Data shown below:

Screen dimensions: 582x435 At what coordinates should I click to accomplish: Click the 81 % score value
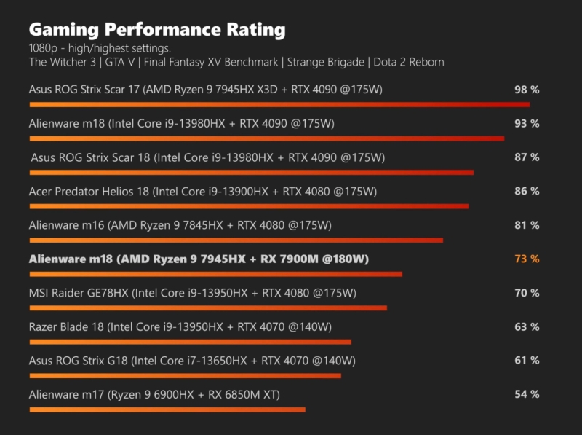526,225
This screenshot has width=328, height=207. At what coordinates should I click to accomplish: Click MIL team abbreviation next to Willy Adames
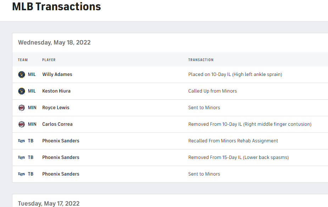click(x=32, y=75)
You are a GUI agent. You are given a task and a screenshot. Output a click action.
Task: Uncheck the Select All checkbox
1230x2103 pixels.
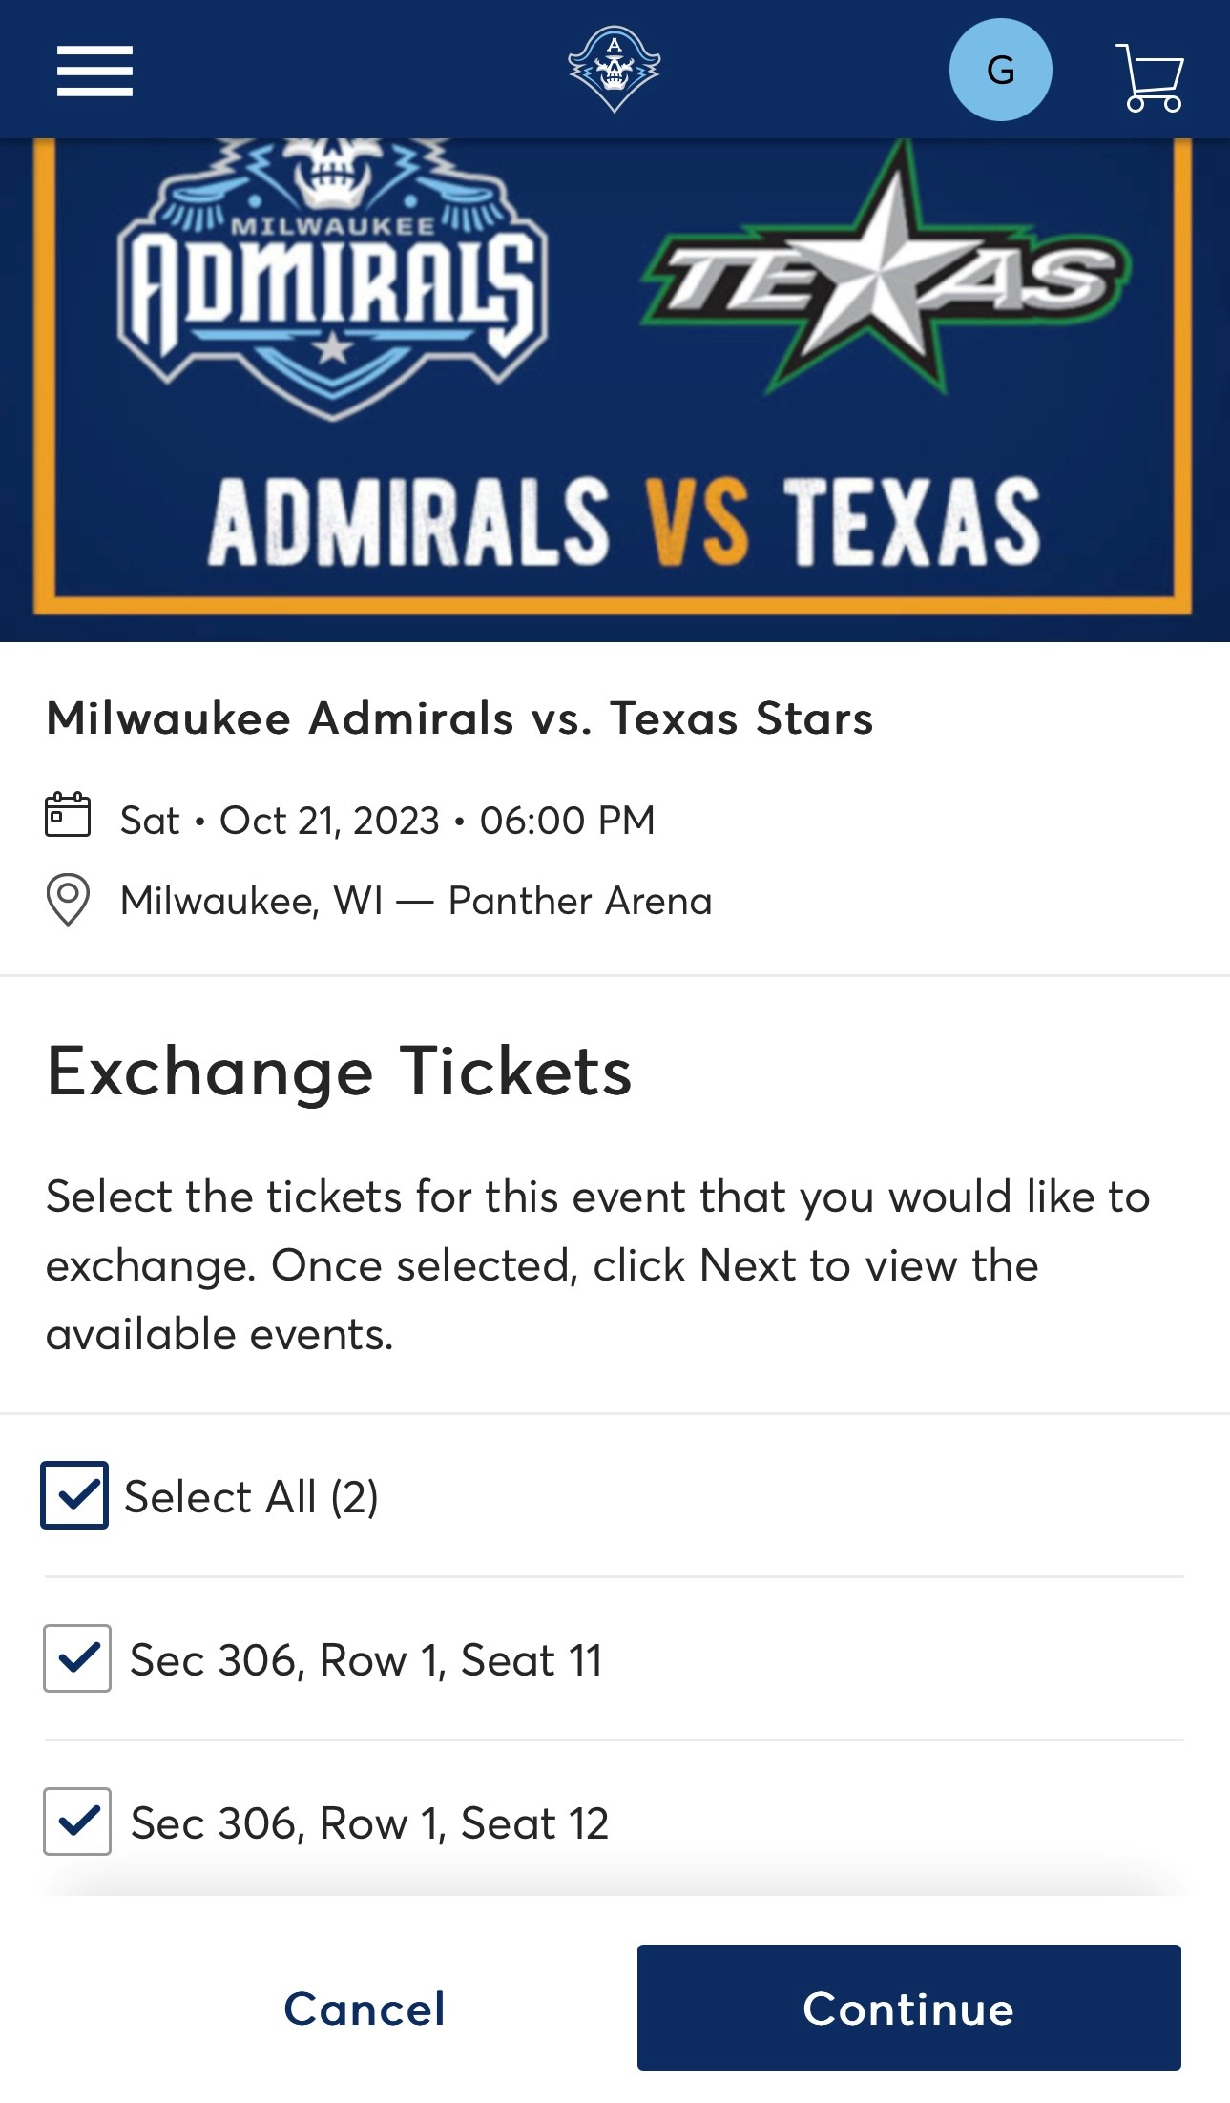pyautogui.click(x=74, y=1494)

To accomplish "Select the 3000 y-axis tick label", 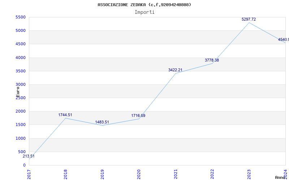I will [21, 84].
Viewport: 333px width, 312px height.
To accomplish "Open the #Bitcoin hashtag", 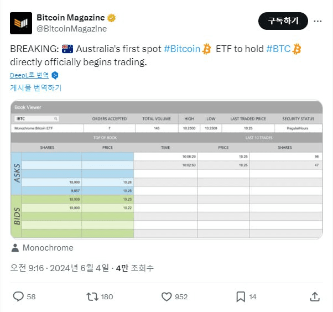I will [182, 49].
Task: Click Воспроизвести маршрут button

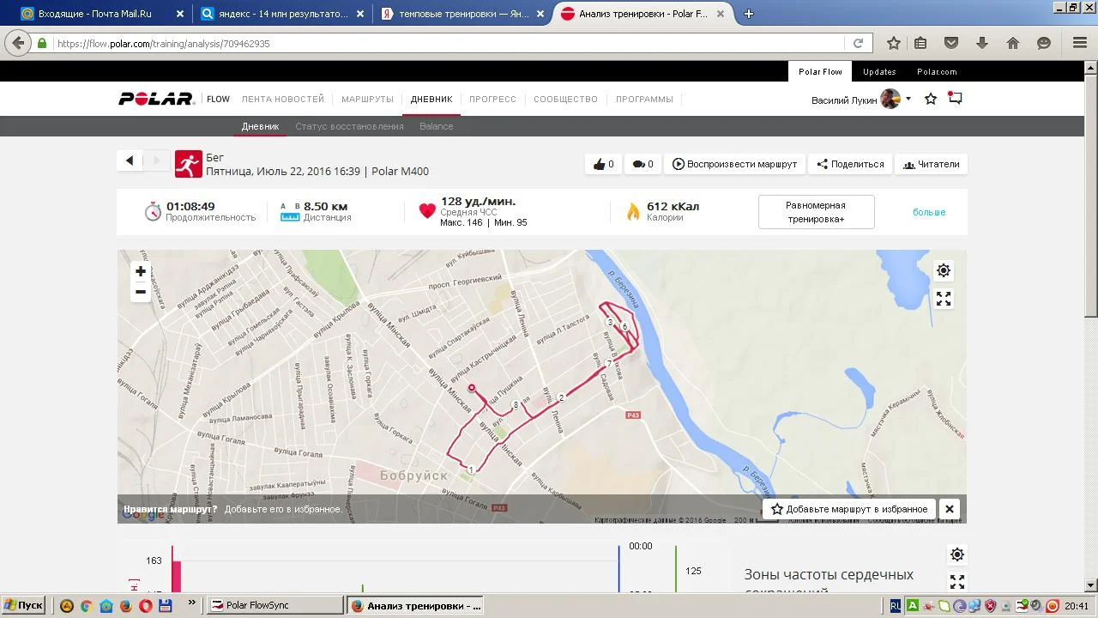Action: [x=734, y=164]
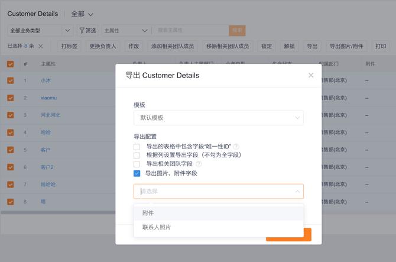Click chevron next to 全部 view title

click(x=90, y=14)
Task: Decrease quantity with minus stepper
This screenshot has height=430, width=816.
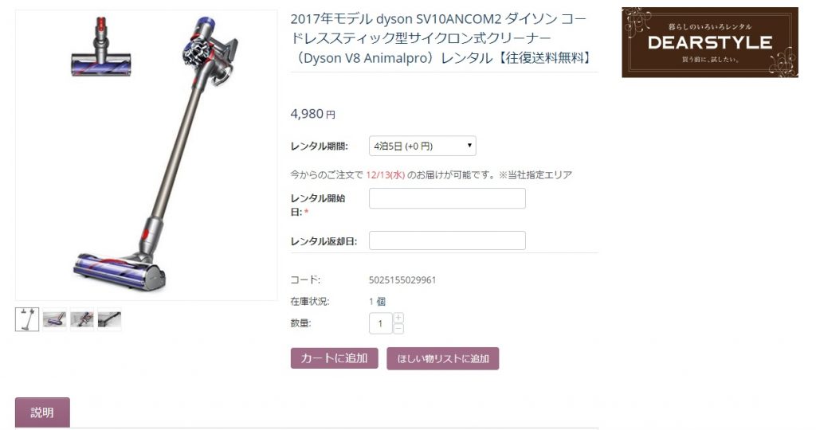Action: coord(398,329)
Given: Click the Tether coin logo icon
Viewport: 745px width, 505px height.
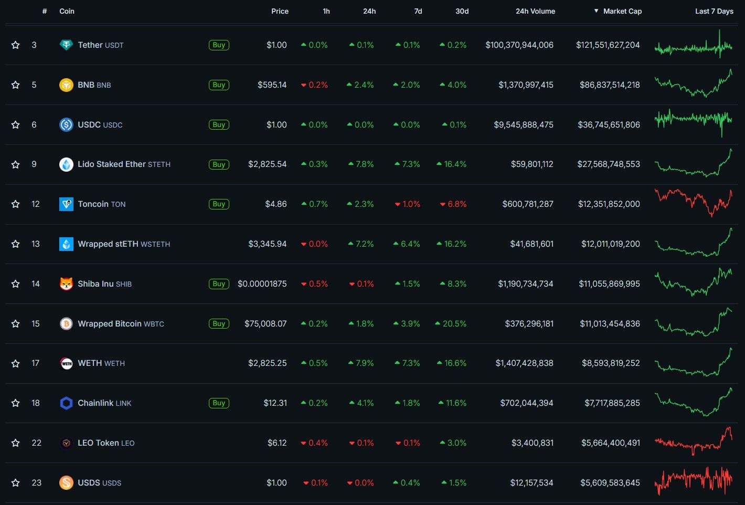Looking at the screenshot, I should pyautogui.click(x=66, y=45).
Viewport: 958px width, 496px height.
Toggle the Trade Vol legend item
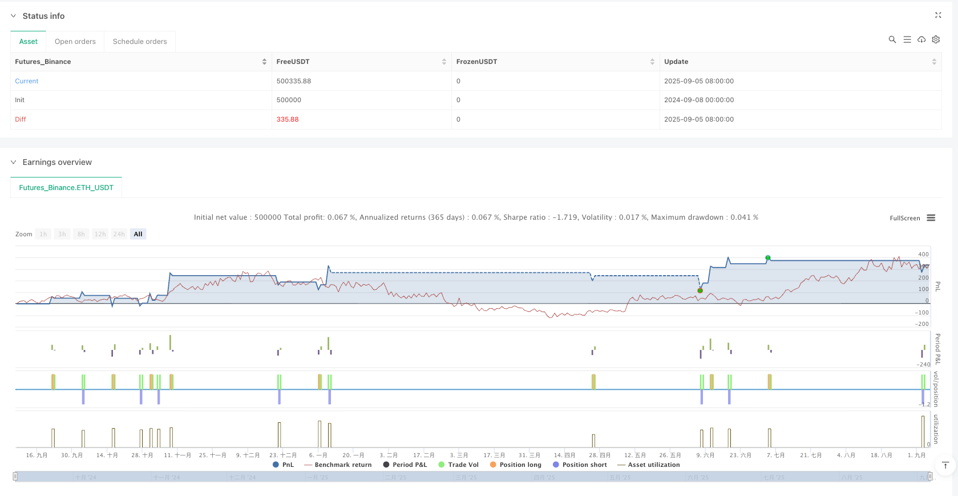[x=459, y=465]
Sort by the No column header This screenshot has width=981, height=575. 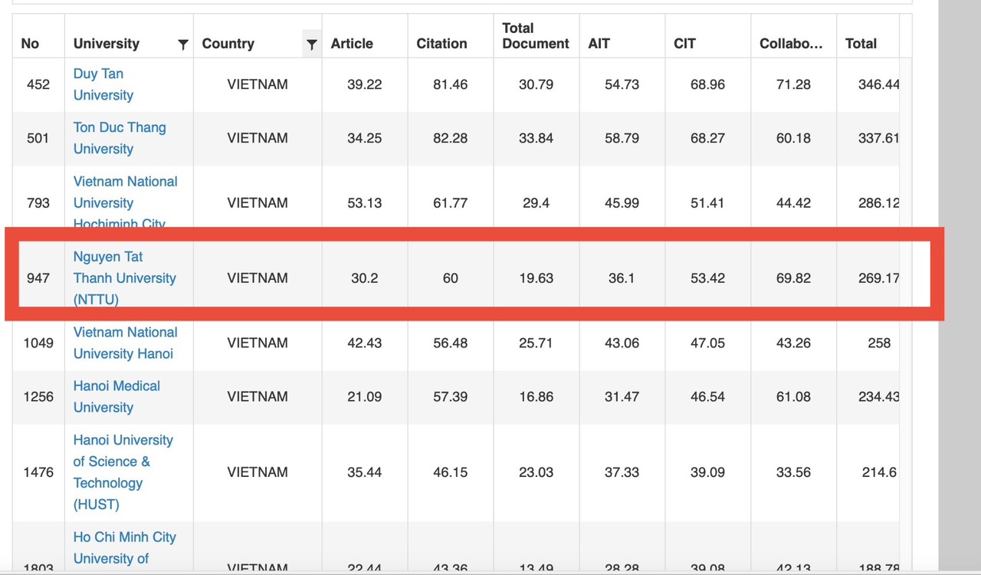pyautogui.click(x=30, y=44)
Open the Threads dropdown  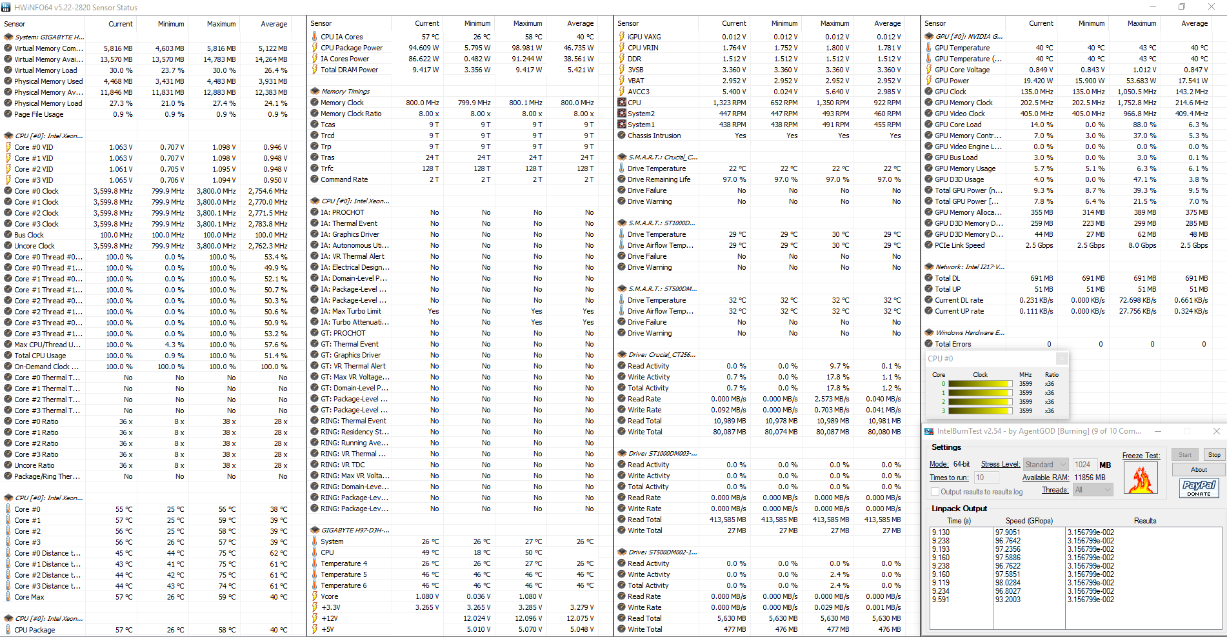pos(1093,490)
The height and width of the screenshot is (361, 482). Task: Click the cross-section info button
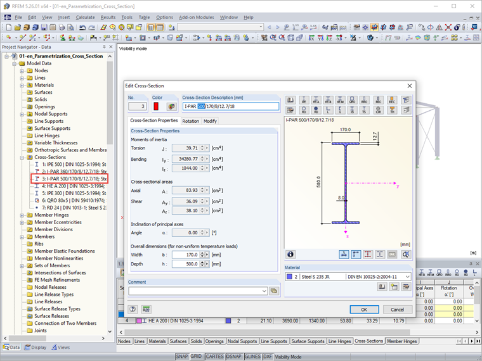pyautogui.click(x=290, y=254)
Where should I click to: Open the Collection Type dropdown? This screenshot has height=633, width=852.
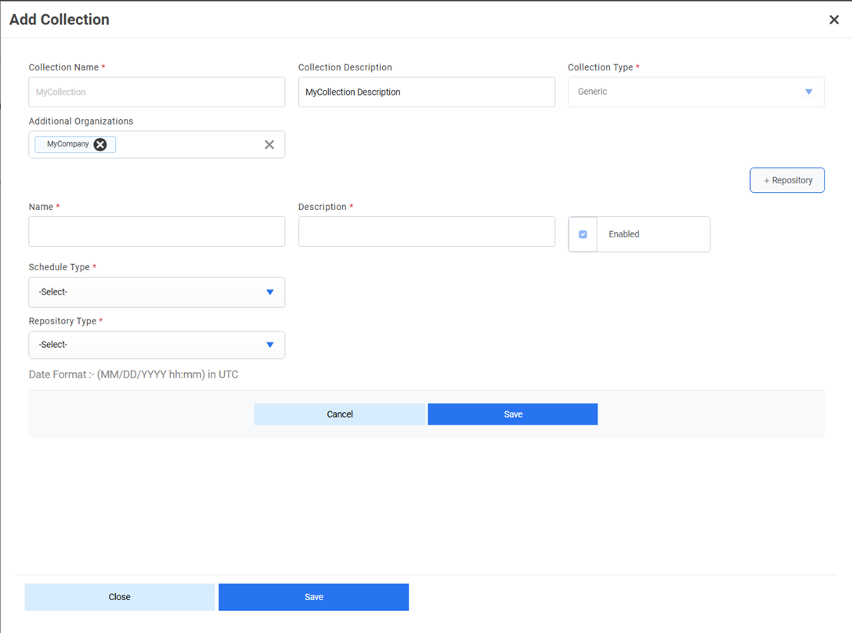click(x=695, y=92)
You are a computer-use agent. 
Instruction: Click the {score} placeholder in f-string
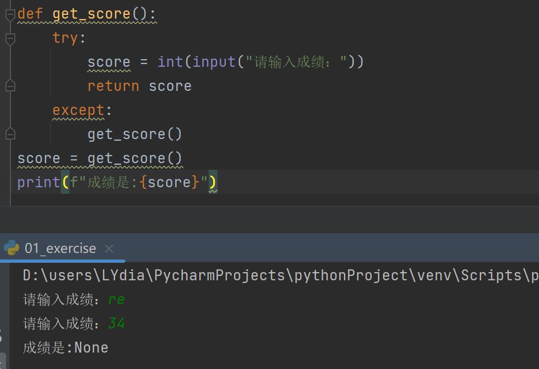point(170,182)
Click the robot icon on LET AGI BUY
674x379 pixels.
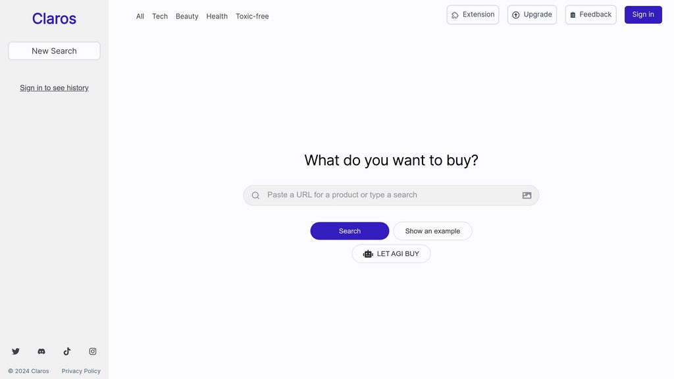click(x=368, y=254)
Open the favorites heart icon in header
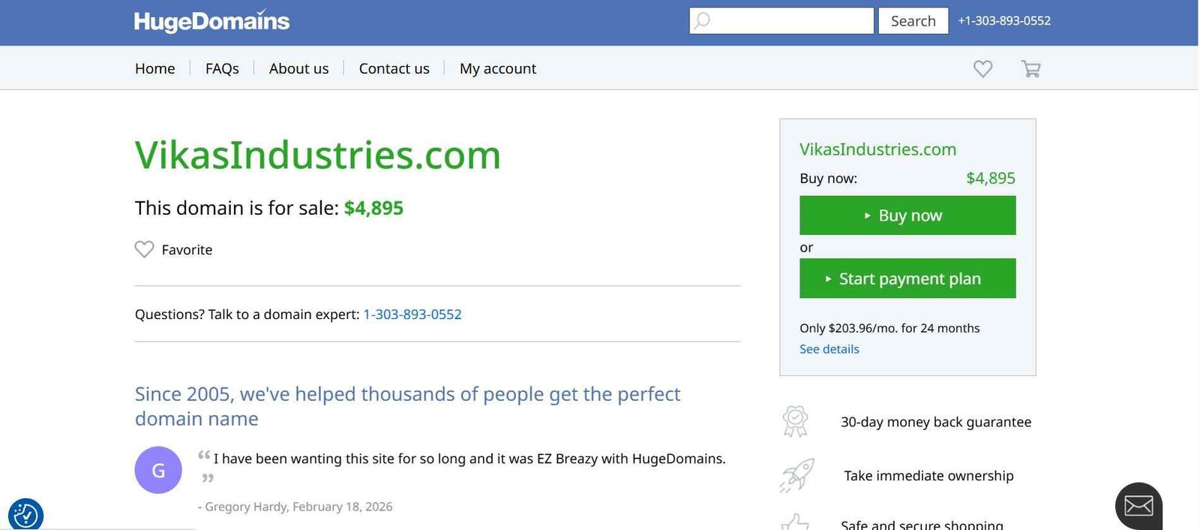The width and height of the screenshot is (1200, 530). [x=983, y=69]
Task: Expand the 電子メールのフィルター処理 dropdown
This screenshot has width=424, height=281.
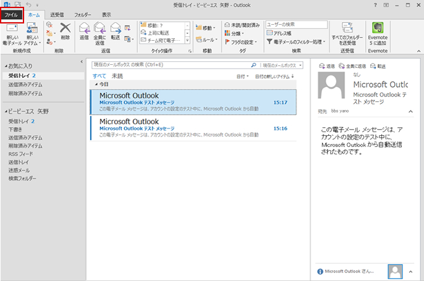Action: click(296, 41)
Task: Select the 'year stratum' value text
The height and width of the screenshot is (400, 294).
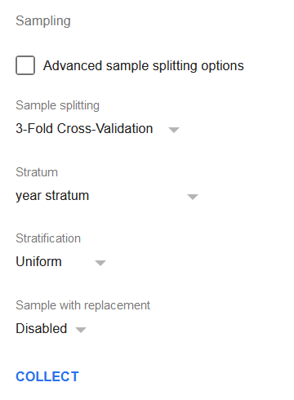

End of Data shown.

_Exercise:_ All that is needed is how many lines of the listing hold the word "agent", stated as one number.

_Expected answer:_ 2